Тебе бы ставить Гоголя, именно Гоголя, никого не знаю другого, кто бы так умел Гоголя прочитать. Так прочитать, чтоб отчаянно жалко стало всех, и Агафью Тихоновну, и Яичницу, и даже сваху. А Кочкарева? Его, представьте себе, тоже жалко. Было это в Кишиневе, ты ставила «Женитьбу» в юном театре «Лучафэрул», в нашем с тобой театре, а труппа там состояла из самых красивых актеров на свете. Они были прекрасны и такими оставались на сцене, хотя в «Женитьбе» ты как-то сумела отучить их от романтической шиллеровской повадки, наставляла прикидываться грузными жабами, мышами на тонких лапках, «пузырями земли». Фантомы, несчастные уродцы, они вылезали из Гофмана и в Гоголе поселялись. Обживались в российской действительности, набирались нелепостей, глупели. И становились несчастными. В спектакле опрятные химеры и аккуратные гиперболы росли как грибы. Но грибы деликатные, незнакомые с разнузданностью.
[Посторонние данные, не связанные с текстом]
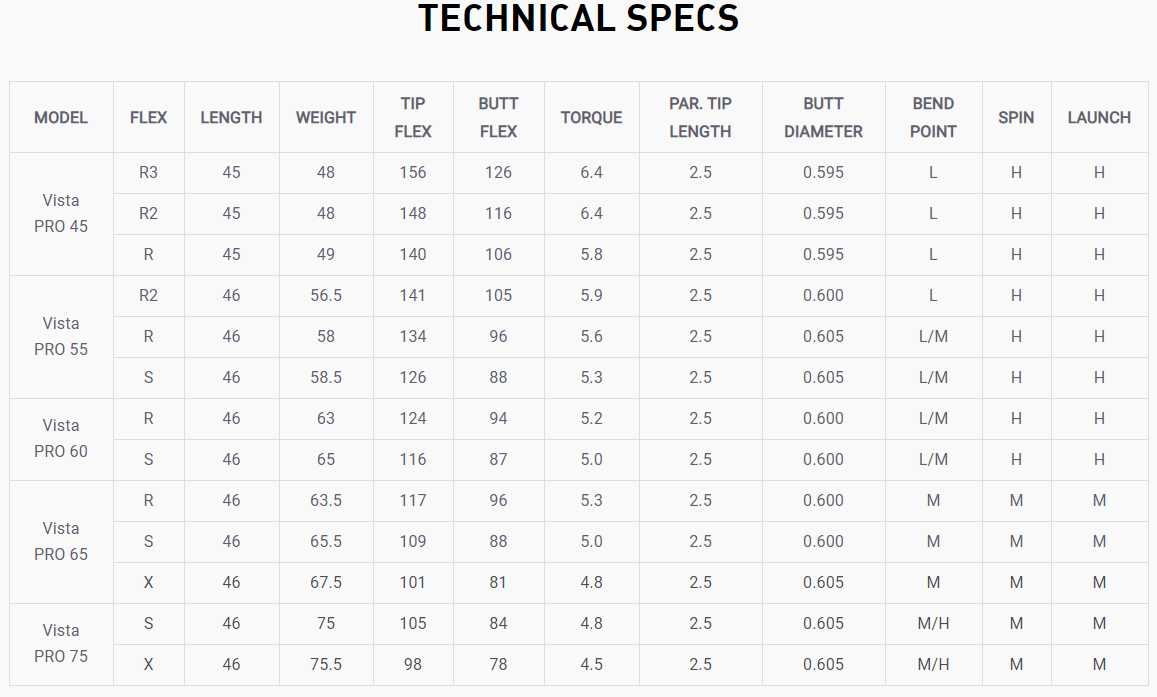The width and height of the screenshot is (1157, 697).
Task: Click the WEIGHT column header
Action: (x=326, y=117)
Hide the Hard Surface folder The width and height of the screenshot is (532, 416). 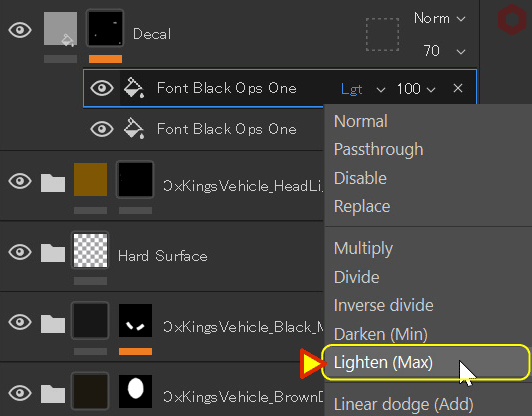tap(20, 252)
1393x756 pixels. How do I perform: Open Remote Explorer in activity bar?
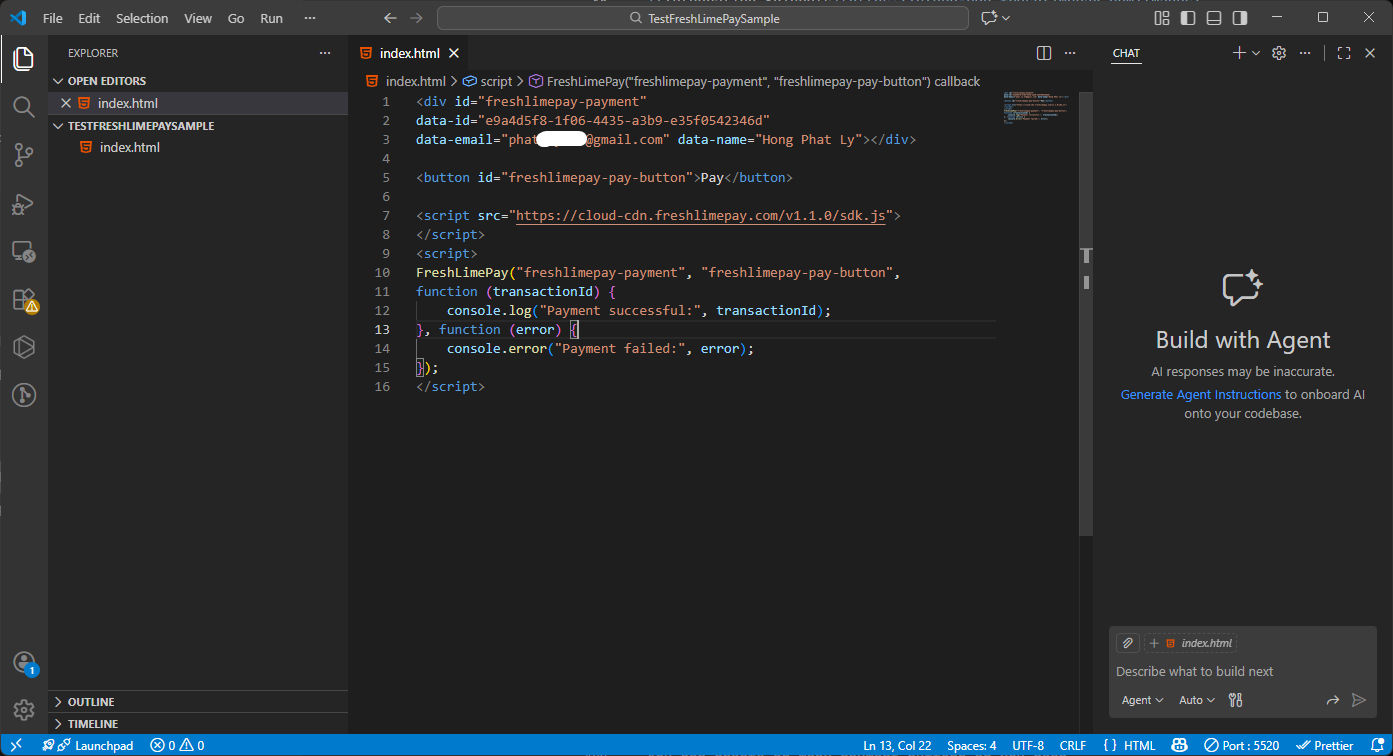[x=24, y=251]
– Юна, с какого этажа у вас прыгает Подколесин? Бельэтаж? Юна, вы дура, он прыгнул со второго этажа и разбился.
Я вмешивалась:
– Нет! Тогда уж с пятого, чтобы наверняка.
Так мы переговаривались с Аркадием Белинковым, нашим другом. Аркадий был скептичен, беспощаден и старомодно изящен. Мы с Наташей остались, Аркадия и Юны нет. Но как отчетливо я увидела их обоих, Аркадия и Юну, когда гостила у Наташи в Монтерее! Я разбирала лагерные записи Белинкова, а голоса звучали в тихом американском доме, голоса мертвых.
И странен, еще как странен был упрек Юны. Не по существу, а по отношению к Белинкову. Это невероятно, поскольку все мы стоим по стойке «смирно» перед вторым изданием «Юрия Тынянова» (боже ты мой, какая книга!), и Юна, конечно, тоже, и вообще Белинков для нас на ту пору был «наше все», так что повелел бы он ей прыгнуть с пятого этажа… А тут – критика!
Его судьба нас обожгла пребольно. Лагерь, зэк с безнадежно больным сердцем, писал украдкой в школьной тетрадке карандашом, почерком – меньше бисера, прятал в стеклянные банки, закапывал в землю, в окаянную лагерную почву – как бутылку в море: с вестью. Весть досталась начальству, его снова судили. Я в Монтерее читаю поблекшие письмена. Вспоминаю, как мы с ним тогда в Москве дружили, Юна и я, и как мы обе дружбой этой гордились.
С друзьями ей вообще всегда везло.
Вот с художниками на театре не везло, со мной в том числе.